- **Data items**
--------
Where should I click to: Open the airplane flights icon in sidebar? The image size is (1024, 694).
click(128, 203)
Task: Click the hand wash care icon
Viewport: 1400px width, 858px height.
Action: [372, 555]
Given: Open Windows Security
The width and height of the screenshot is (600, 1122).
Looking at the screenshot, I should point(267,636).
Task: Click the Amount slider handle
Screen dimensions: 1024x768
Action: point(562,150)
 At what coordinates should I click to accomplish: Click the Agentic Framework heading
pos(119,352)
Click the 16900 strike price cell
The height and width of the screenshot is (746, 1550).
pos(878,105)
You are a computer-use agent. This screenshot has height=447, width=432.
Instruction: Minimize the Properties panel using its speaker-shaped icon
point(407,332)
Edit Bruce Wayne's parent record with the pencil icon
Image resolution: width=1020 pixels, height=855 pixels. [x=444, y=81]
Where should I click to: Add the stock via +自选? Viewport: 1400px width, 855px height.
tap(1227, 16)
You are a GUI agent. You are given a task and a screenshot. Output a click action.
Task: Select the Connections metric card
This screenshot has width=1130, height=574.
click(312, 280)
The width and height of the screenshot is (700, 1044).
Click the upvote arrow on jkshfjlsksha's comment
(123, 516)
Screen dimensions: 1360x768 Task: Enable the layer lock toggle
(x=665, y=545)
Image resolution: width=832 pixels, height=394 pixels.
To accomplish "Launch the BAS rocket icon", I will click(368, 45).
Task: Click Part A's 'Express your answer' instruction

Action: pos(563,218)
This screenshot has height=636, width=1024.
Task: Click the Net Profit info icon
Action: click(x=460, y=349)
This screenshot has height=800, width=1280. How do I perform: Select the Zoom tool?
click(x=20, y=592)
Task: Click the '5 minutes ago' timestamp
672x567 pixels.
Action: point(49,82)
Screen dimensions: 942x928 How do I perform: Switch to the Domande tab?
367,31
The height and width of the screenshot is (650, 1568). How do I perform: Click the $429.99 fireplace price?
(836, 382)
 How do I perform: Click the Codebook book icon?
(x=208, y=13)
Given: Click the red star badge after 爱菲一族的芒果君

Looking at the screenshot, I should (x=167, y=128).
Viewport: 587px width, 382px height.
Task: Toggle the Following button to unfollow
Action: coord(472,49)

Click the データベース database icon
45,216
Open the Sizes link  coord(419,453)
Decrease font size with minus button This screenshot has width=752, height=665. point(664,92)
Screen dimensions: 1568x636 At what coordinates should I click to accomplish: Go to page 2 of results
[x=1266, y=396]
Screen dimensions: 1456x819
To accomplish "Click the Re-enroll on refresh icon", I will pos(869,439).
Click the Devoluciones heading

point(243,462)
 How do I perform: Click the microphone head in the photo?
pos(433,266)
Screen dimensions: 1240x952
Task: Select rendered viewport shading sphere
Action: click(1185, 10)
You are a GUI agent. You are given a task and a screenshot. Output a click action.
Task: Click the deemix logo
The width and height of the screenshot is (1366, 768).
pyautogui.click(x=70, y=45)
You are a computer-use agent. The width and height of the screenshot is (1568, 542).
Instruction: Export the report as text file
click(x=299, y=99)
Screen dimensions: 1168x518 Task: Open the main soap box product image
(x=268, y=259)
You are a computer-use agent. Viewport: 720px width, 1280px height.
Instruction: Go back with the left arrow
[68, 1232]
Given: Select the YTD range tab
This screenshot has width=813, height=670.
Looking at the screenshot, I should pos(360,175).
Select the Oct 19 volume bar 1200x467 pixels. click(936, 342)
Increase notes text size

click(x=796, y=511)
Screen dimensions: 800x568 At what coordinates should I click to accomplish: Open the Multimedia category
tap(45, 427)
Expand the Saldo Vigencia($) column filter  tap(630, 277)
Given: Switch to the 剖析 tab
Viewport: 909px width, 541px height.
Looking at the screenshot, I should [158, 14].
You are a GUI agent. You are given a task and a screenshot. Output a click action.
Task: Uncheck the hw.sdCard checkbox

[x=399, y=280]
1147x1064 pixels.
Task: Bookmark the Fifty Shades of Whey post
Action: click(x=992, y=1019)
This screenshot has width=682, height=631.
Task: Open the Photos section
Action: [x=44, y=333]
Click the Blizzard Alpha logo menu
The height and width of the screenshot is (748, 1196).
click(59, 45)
--------
- **WHAT IS REQUIRED**
Reproduce exactly the lines from the one with "Increase notes text size" through the end of the entries above, both ends included.

- **EXERCISE OUTPUT**
Increase notes text size

click(x=796, y=511)
Screen dimensions: 800x568 At what coordinates should I click to accomplish: Open the Multimedia category
tap(45, 427)
Expand the Saldo Vigencia($) column filter  tap(630, 277)
Given: Switch to the 剖析 tab
Viewport: 909px width, 541px height.
Looking at the screenshot, I should [158, 14].
You are a GUI agent. You are given a task and a screenshot. Output a click action.
Task: Uncheck the hw.sdCard checkbox

[x=399, y=280]
1147x1064 pixels.
Task: Bookmark the Fifty Shades of Whey post
Action: click(x=992, y=1019)
This screenshot has width=682, height=631.
Task: Open the Photos section
Action: [x=44, y=333]
Click the Blizzard Alpha logo menu
The height and width of the screenshot is (748, 1196).
click(59, 45)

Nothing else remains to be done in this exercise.